Wes Craven was horrified by horror crown

Wes Craven faced his lapsed Baptist fears and exorcised personal demons through his work, but the man with the graduate degree from Johns Hopkins said his biggest victory was overcoming his anxiety around “The Master of Horror” label

By Katherine Monk

Wes Craven is dead, but his characters will haunt us forever. The master of cinematic Screams and A Nightmare on Elm Street passed away of brain cancer August 30 at the age of 76, but he leaves more than a scar on our collective subconscious thanks to the razor-fingered Freddy Krueger. Like many horror auteurs, Craven’s work forced us to experience the world differently: To feel fear, and in turn, to feel more alive.

 

“My films are about waking up… and no matter what you do, don’t fall asleep.
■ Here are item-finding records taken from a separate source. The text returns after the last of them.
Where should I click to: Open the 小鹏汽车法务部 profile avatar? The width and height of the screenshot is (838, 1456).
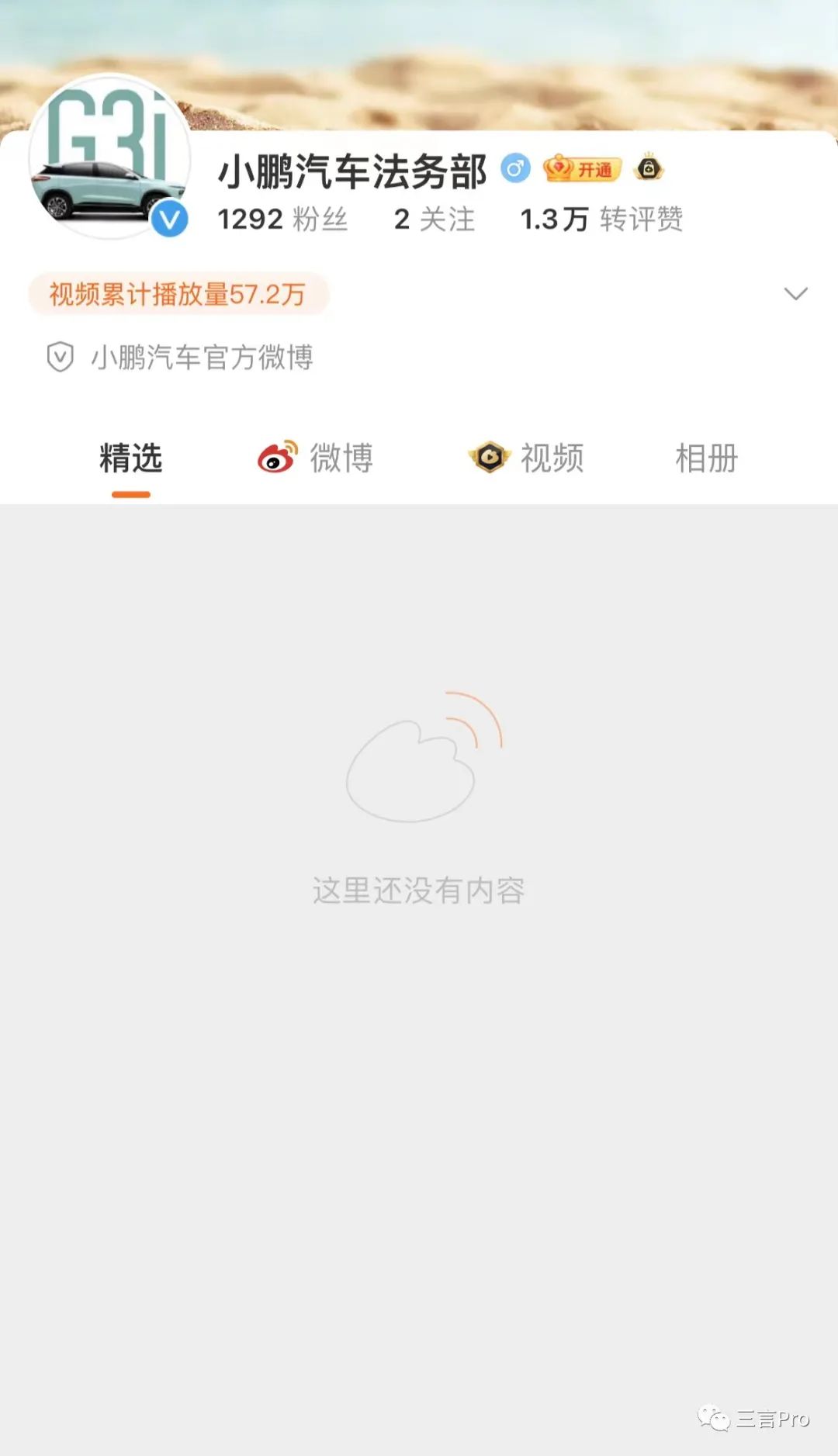tap(109, 157)
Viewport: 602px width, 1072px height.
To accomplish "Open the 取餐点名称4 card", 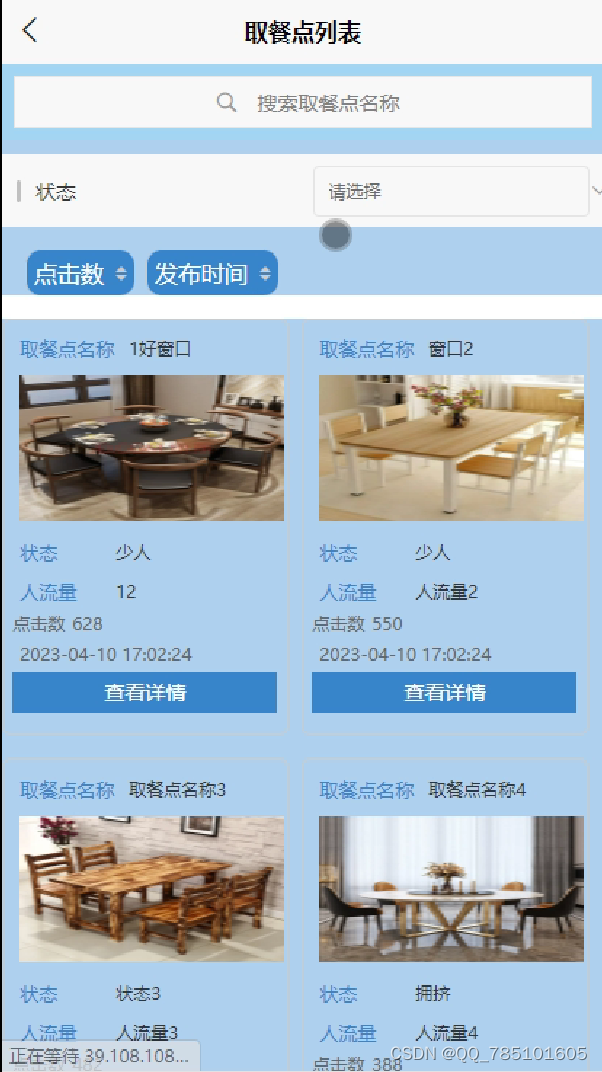I will [x=451, y=889].
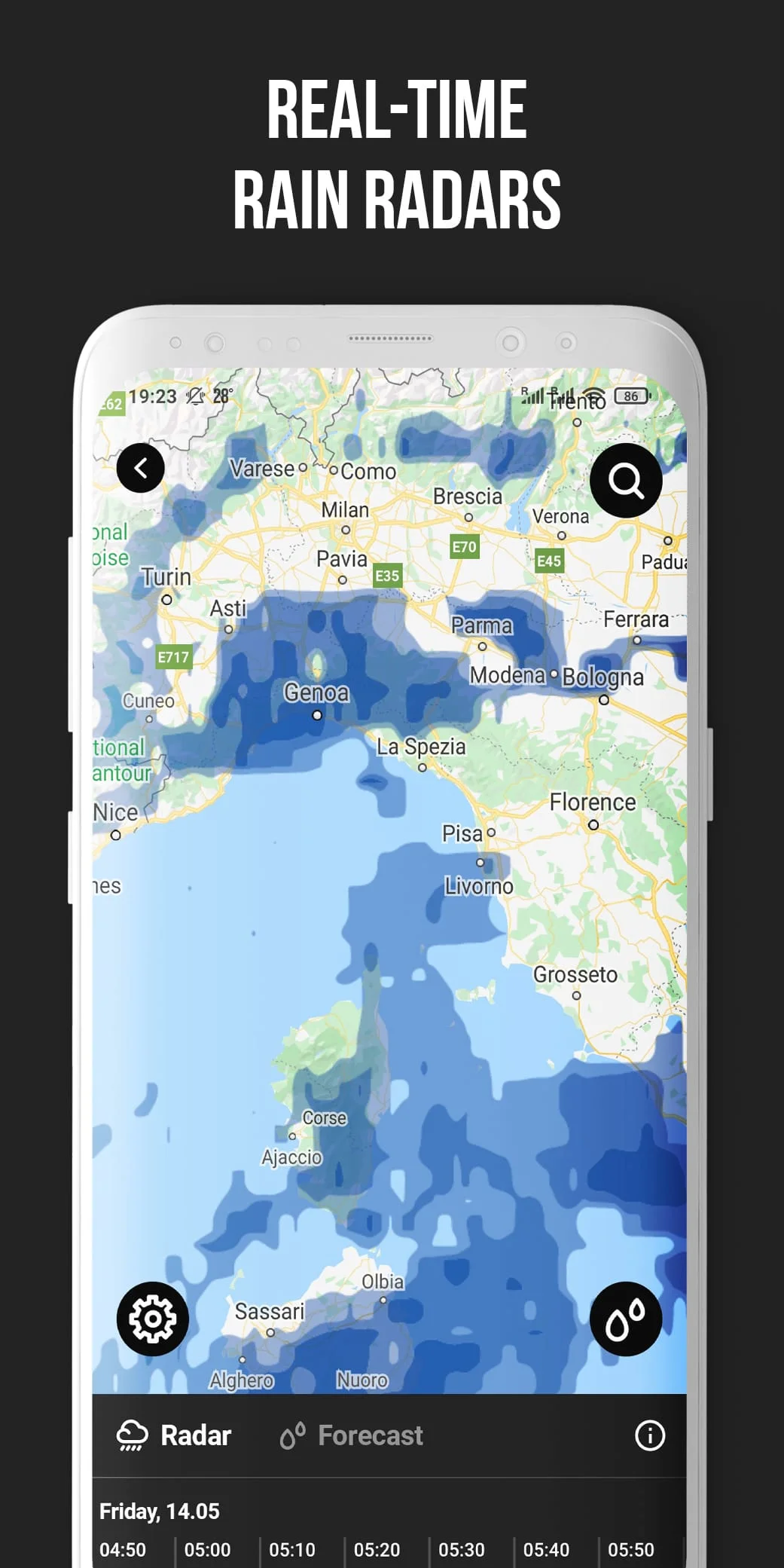Open search with the magnifier icon

627,479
The idea is to be here now; to live in the moment, and to understand what’s happening between yourself and the other,” Craven once told me in an interview.

 

It was over the phone, done when George W. Bush was in the White House and Justin Timberlake was bringing sexy back, so when he said “the other” he could have meant “the Other”—in that big, capital, philosophical way, because Craven was an academic with a masters degree in writing and philosophy from Johns Hopkins University.

 

He’d also studied psychology as an undergrad at Wheaton in Illinois. “I think I was looking for answers in books. I thought I could understand my own demons,” he said.

 

 

“My films are about waking up… and no matter what you do, don’t fall asleep. The idea is to be here now; to live in the moment, and to understand what’s happening between yourself and the other,

-Wes Craven

 

 

“After graduation, I had a job selling rare coins at a Baltimore department store, so when I was offered a job teaching, I said I would be there tomorrow. But the life of an academic would have been one of smart boredom. My real interest was writing. So I was sleepwalking toward this distant light.”

 

The words were Kafkaesque, the image of a small insect crawling blindly toward a lantern, and it was no accident. We were just talking about Franz Kafka being his big hero.

 

“I think about Kafka all the time. His prose is so wonderful in its ability to render the drudgery, and the horror, of the ordinary: The awful things waiting to happen. It reminds me a lot of my own films — and the world at large, especially now, in light of the current Bush administration and its ineptitude. You sort of feel like you’re on the Titanic and you can’t do anything to stop it hitting the iceberg.”

 

For his own part, Craven avoided any major collisions. After the lapsed Baptist realized he wouldn’t be able to find what he was looking for in any library, he took the glasses off the librarian: He turned to filmmaking, directing pornography under a variety of assumed names before finding his home in horror with Last House on the Left in 1972.

 

“I remember pulling out all the skeletons from my ex-fundamentalist closet when I first started writing and making movies. Without art, my life would have been intolerable… But I was a babe in the woods when I started. I didn’t know anything. But I did have a real desire to learn. It’s a very stimulating world, the film world, full of interesting people and dealing with complex subjects. It challenges mind and body.”

 

Craven said he liked the whole circus aspect of making movies, but writing alone is what gave him creative shivers. “There isn’t anyone helping you. You are by yourself with your thoughts, and that is where the terror comes from.”

 

Just close your eyes and imagine Freddy Krueger, the half-digested take on Edward Scissorhands stalking Elm Street, and you know Craven knew what he was talking about. He understood fear on several levels – and he was capable of weaving it all together to splatter in your face, and get under your skin at the same time. It’s the same reason why his Scream movies re-invented the whole genre: They recognized generational cynicism and slashed its throat with a snigger.

 

“I’ve always been fascinated by the question of what a so-called normal person does when confronted by violence? We think of ourselves as civilized and peaceful, but when faced with things we can’t understand, or do not know, we don’t always react in a civilized way. The idea is that in order to understand truth, and learn about what you don’t know, you must move past fear.”

 

Craven said he’d faced his own fears a few times over, even being labeled “The Master of Horror.”

 

“It’s not what I imagined for myself. But then again, it was my choice. My brother worked for the phone company, and he always had a job. I come from a blue-collar background and that was sort of what success looked like in Cleveland. All I can say is I’m glad I got out of Cleveland.”

 

Craven worked in Los Angeles for most of his career. His last film was Scream 4, which he directed in 2011 – regaining his crown as the king of the multi-million dollar franchise.

 

“I’ve had to put up with a lot of appropriation in my career. But I found it freed me to be innovative…. I think you have to keep learning, otherwise you might as well be dead,” he said.

 

“And I think the most interesting thing I’ve learned is that we have such a fear of the unknown and the unexpected, but the best things that have ever happened to me have been largely unplanned.”

 

Craven will be missed, but his characters will live on. Scream 10 will be dedicated to his memory and Freddy Krueger will never die, which is why the rest of us can thank Craven’s spirit for scaring us to death – if only to make us feel more alive.